Caz was quiet for a minute. The cigarette sat on her lips, unpuffed. Then her eyes narrowed and she said, “All right. Go.”
I took a deep breath and tore into it. “The redhead you found was dropped behind Al’s Bar on 3rd Avenue. To say the least, Al’s does not attract a crowd that’s overly-burdened with cash. Red was, but where’d she get it? This girl had none of the regular signs of having been a prostitute—no scarring, no evidence of brutality, nothing. Except,” I paused a little, “for an abortion. She was seventeen if she was a day, and not much older on the outside. She was wearing a huge diamond and an ornate class ring when you found he
r. That fact in itself led you to a logical conclusion: a psycho did her. Who would kill someone and not take a rock the size of a doorknob? All of that put you and the boys downtown onto a prearranged trail.”
“Whoa, whoa. Waddaya mean ‘prearranged?’ You telling me that the killers in this Hitman Theory of yours intentionally planted that stuff?”
“No. Actually, the rings probably belong to the girl, and one of them does for sure, but I’ll get to that. One way or another, she had no business being where she was when she got killed. Suddenly, you guys are looking for a redhead who goes to Corona Del Mar High, or maybe has a boyfriend that does. That’s who you were supposed to be looking for, because it makes sense. But a lot of other things don’t.

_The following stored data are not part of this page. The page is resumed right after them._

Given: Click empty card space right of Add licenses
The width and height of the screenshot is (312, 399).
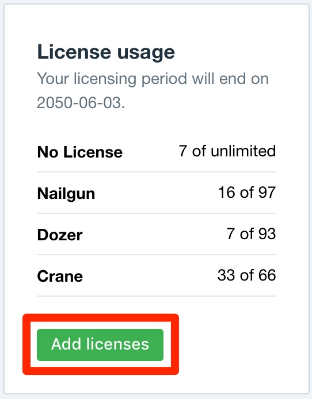Looking at the screenshot, I should point(239,344).
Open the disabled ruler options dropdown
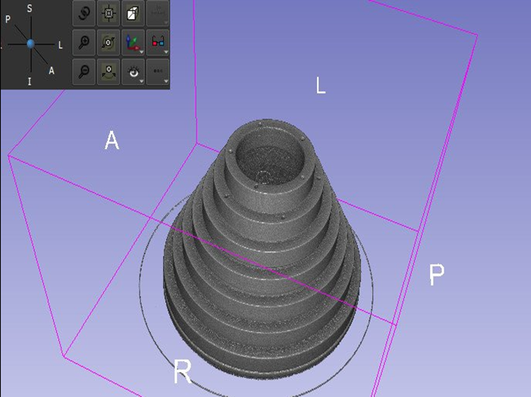Viewport: 531px width, 397px height. coord(157,13)
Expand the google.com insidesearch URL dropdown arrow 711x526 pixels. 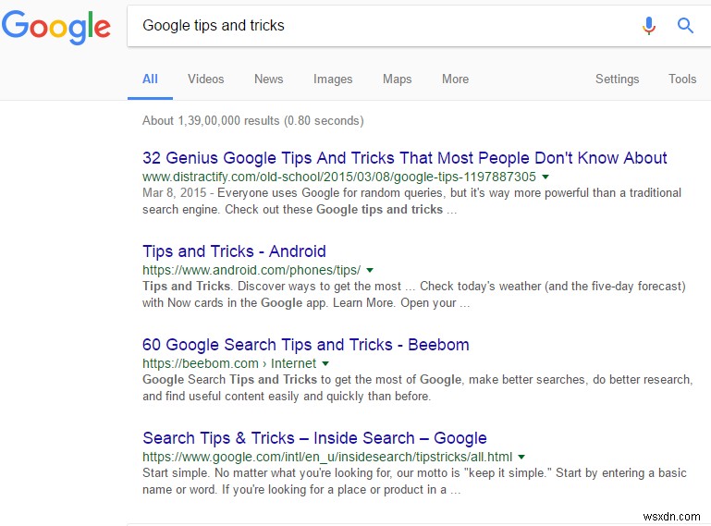[521, 457]
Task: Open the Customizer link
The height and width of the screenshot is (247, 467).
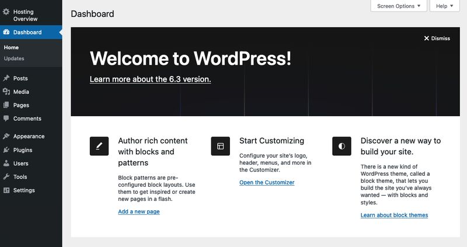Action: tap(267, 182)

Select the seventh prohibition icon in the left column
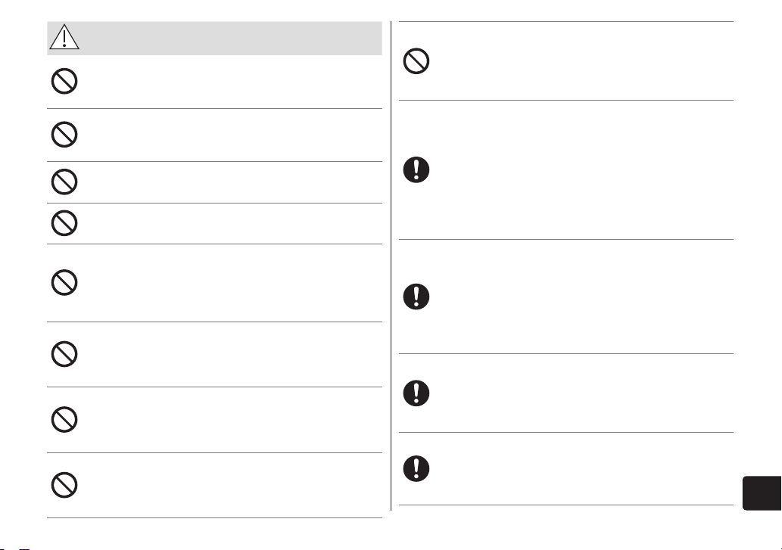pos(64,419)
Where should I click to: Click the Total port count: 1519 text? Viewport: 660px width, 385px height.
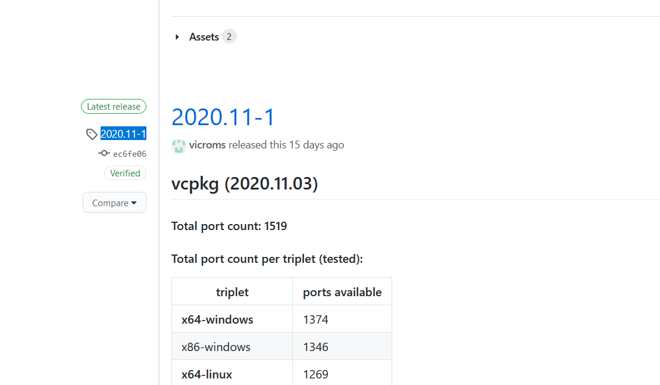(229, 226)
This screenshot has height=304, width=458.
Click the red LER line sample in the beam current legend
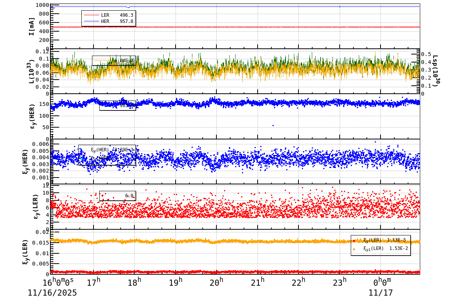point(91,15)
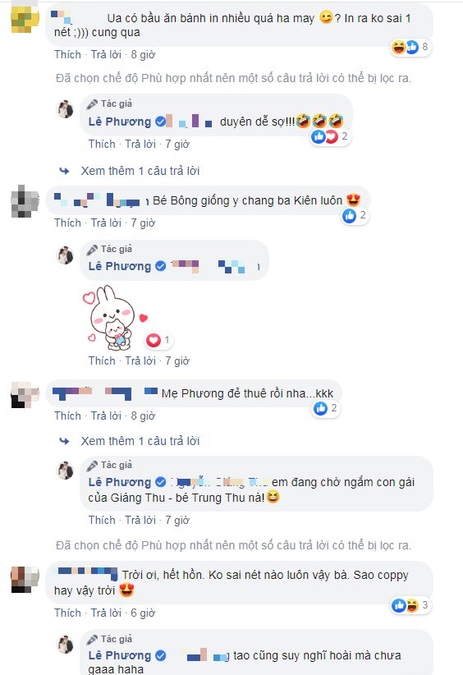Image resolution: width=463 pixels, height=675 pixels.
Task: Open reactions on the 'Trời ơi, hết hồn' comment
Action: (410, 605)
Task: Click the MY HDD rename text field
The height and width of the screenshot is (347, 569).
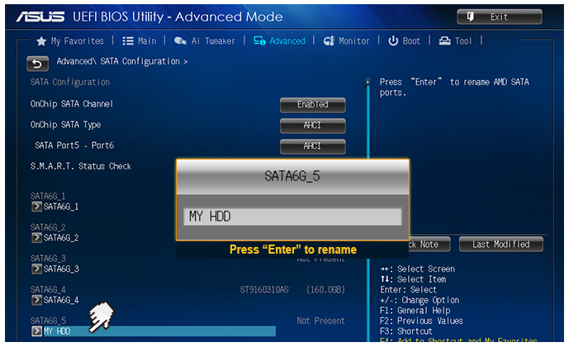Action: 292,216
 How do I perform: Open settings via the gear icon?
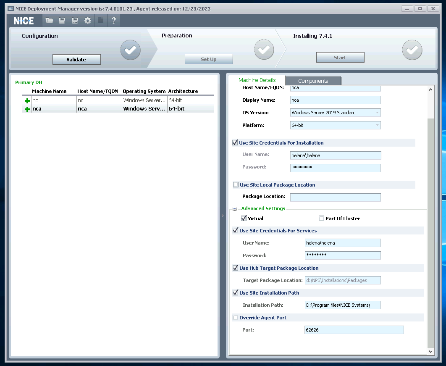[x=87, y=21]
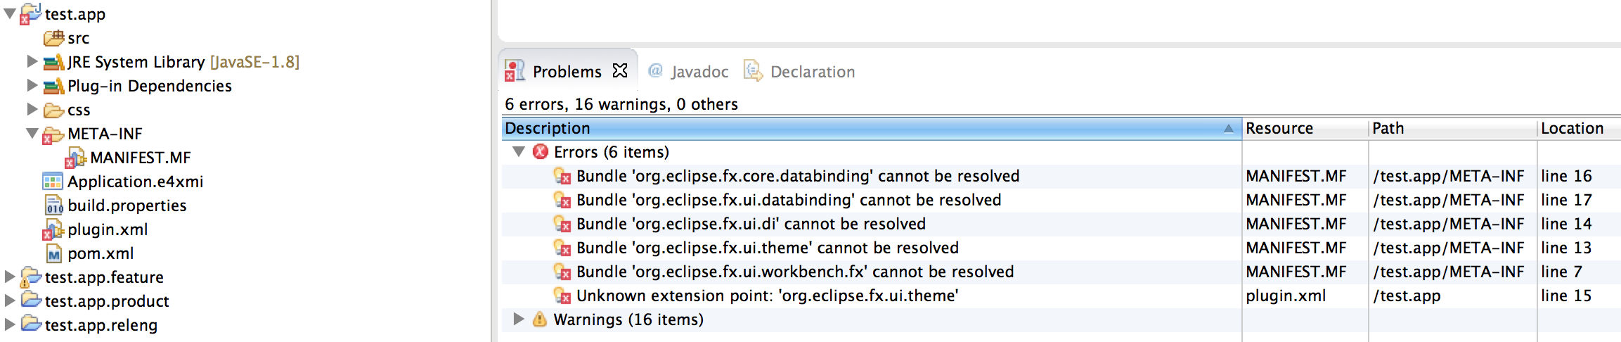Click the MANIFEST.MF file icon in the tree

[76, 158]
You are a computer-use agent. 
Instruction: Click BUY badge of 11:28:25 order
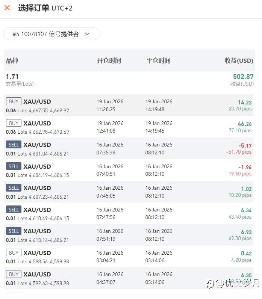click(14, 101)
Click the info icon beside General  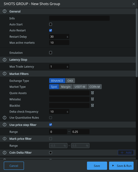(x=4, y=11)
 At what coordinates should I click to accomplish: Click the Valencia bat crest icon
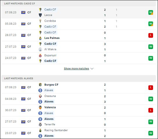[40, 107]
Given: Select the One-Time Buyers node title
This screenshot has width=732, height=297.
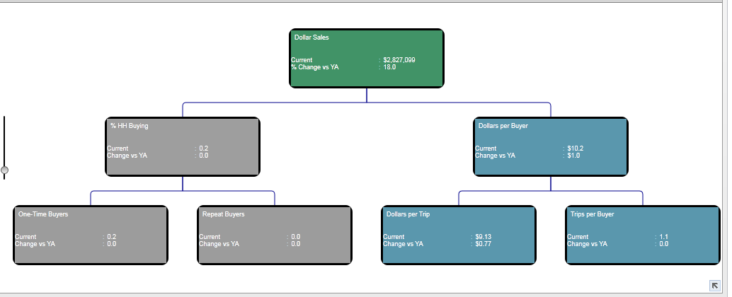Looking at the screenshot, I should tap(43, 214).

“First, you find a pricey looking chick in a neighborhood miles from where she’d normally be. Second, she’s still wearing what anyone would assume is an engagement ring and a class ring. Third, she’s a knockout. Fourth, she’s been pampered. And yet, you hear nothing and can find no one who seems to be missing a beautiful, engaged, cared for woman. Now, aside from a wealthy husband who wants a quickie divorce, what’s the only party you can think of who wouldn’t come out and claim a murder victim fitting the above description?”
Caz blinked. “A call girl ring.”
“That’s right, honey. Now, think back. Where was Song found?”
Caz rubbed her chin and the side of her face with her palm. “Oh, yeah. Back of the Greyhound Bus Station. In the dumpster...no, behind the dumpster.” I was about to open my mouth and lead her a little further along when she said, “Which, by the way, blows a hole in your location-of-the-body-thing. Seems to me that part of town is exactly where that cute little ass liked to play.”
“True,” I said. “But what was the last thing I did before I left her? Do you remember?”
“Gave her the sister’s phone number...in...Santa Monica.” Her voice trailed off weakly and then suddenly came back strong. “Aw, but that’s mighty thin, Bird.”